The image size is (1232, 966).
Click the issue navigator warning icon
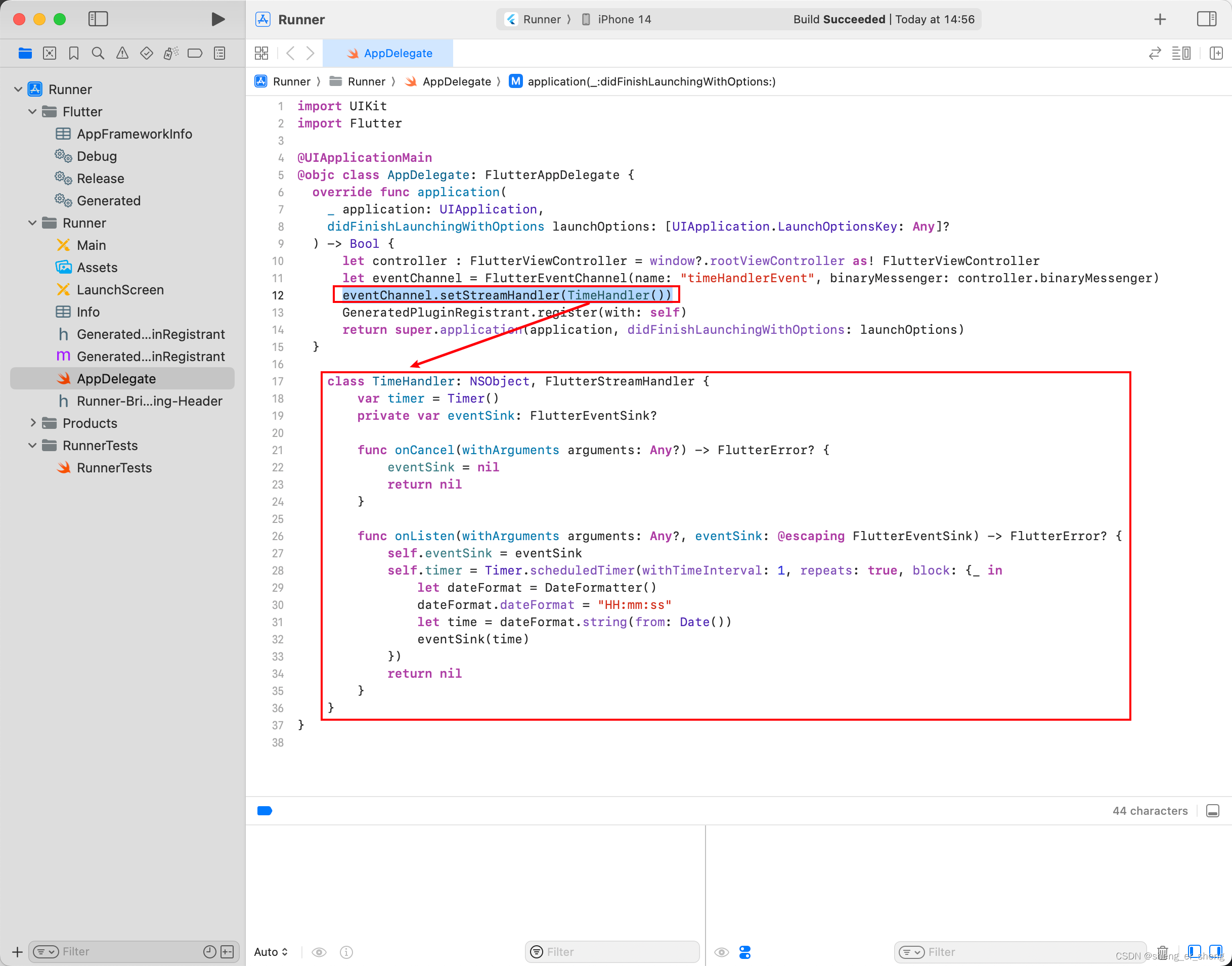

---

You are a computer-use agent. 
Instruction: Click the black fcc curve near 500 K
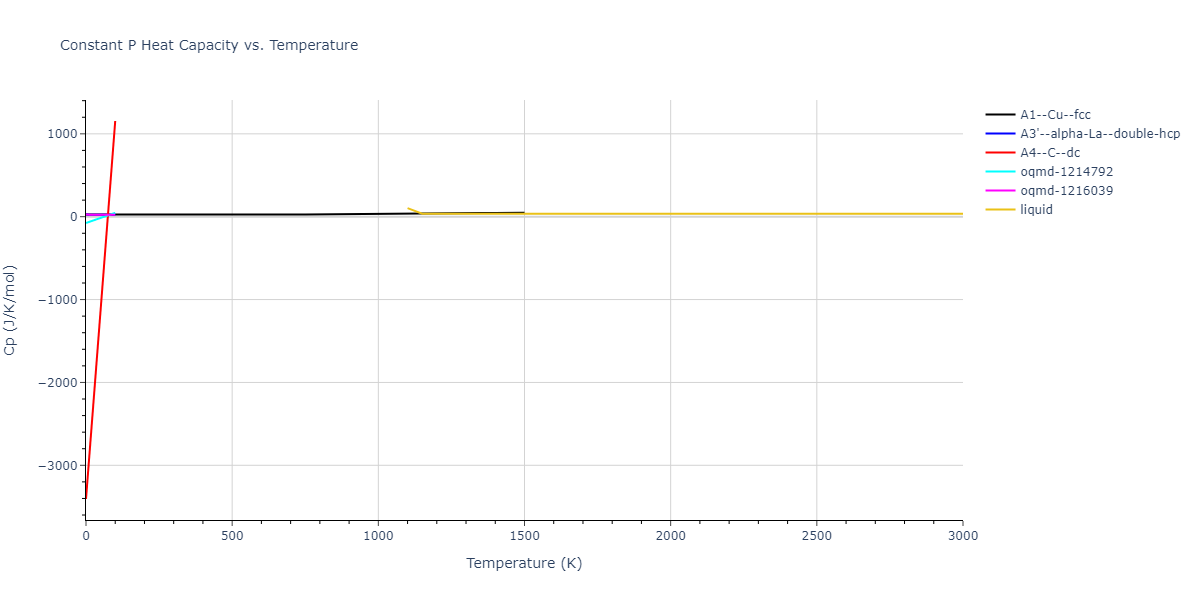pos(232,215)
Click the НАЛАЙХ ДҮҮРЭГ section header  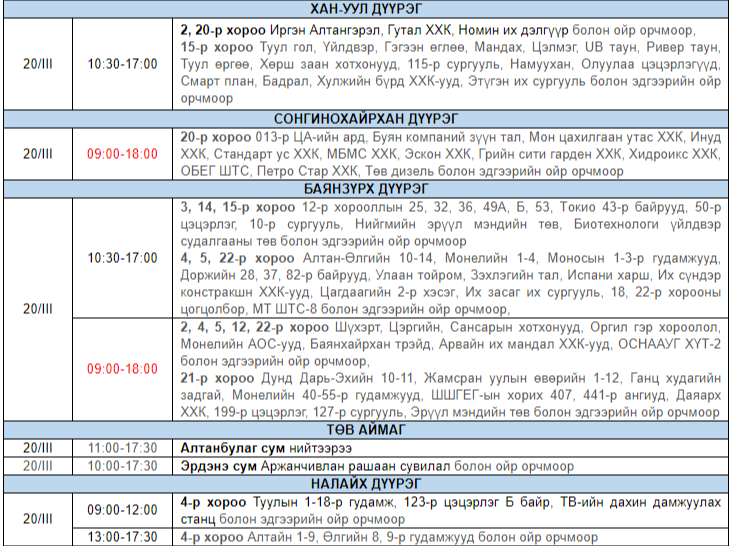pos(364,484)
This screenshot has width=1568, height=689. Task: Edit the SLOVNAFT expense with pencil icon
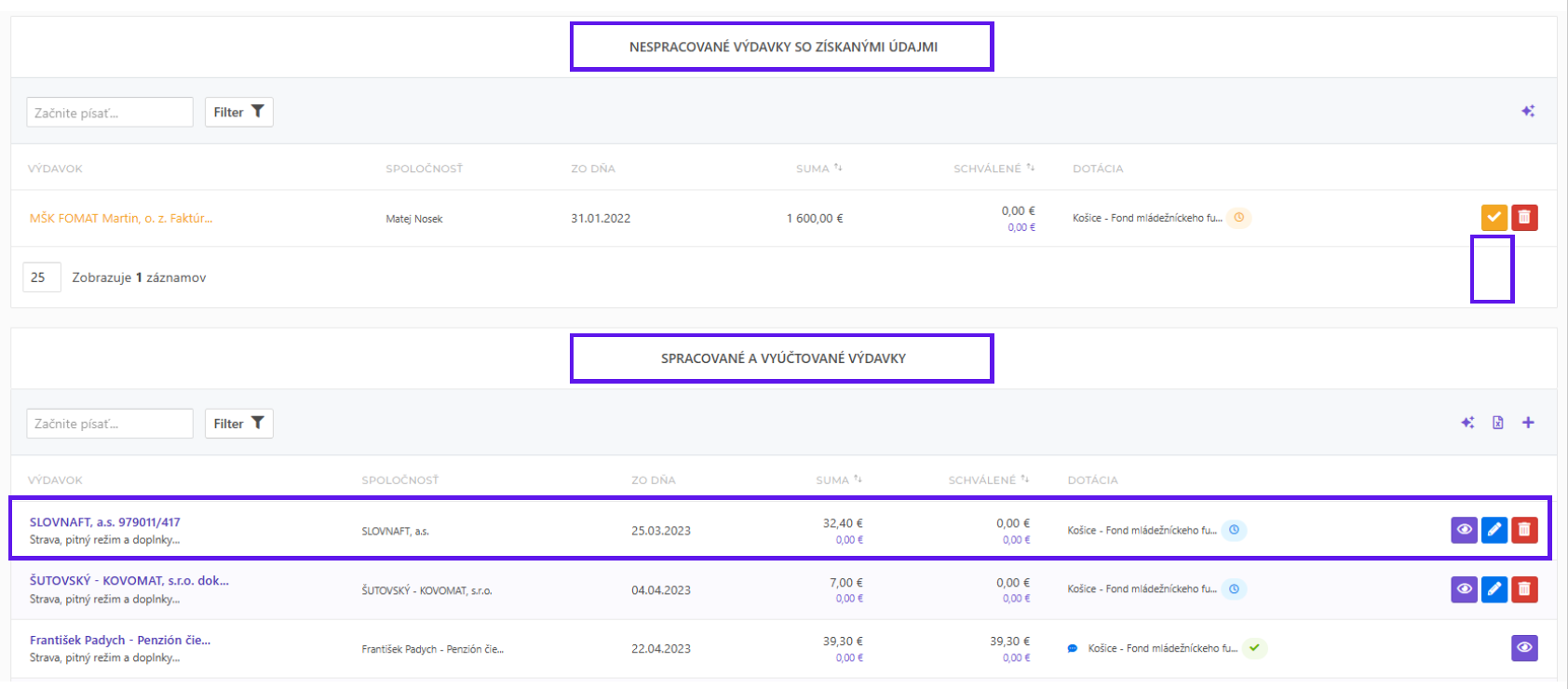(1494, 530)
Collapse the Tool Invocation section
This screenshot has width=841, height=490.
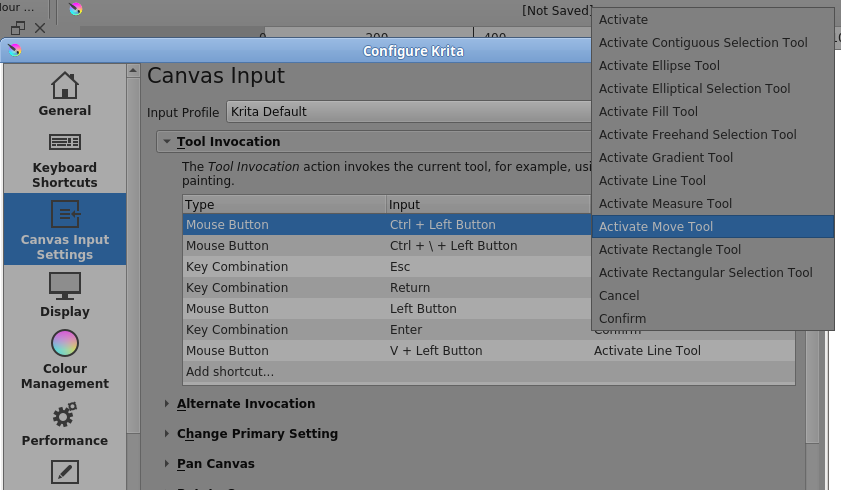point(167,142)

--

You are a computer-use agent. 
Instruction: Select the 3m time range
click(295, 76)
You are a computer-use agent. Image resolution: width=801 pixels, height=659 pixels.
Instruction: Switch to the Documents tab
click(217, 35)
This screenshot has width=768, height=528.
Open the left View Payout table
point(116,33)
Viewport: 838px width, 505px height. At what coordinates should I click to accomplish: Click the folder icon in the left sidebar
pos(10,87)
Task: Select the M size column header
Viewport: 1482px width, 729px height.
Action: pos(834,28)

**ABOUT THIS EXERCISE:**
In your answer, include only the lines above starting at the line that holds "The image size is (1232, 966)." and ending at the line that holds "Click the issue navigator warning icon", copied exactly.

**ANSWER TO THE EXERCISE:**
The image size is (1232, 966).
Click the issue navigator warning icon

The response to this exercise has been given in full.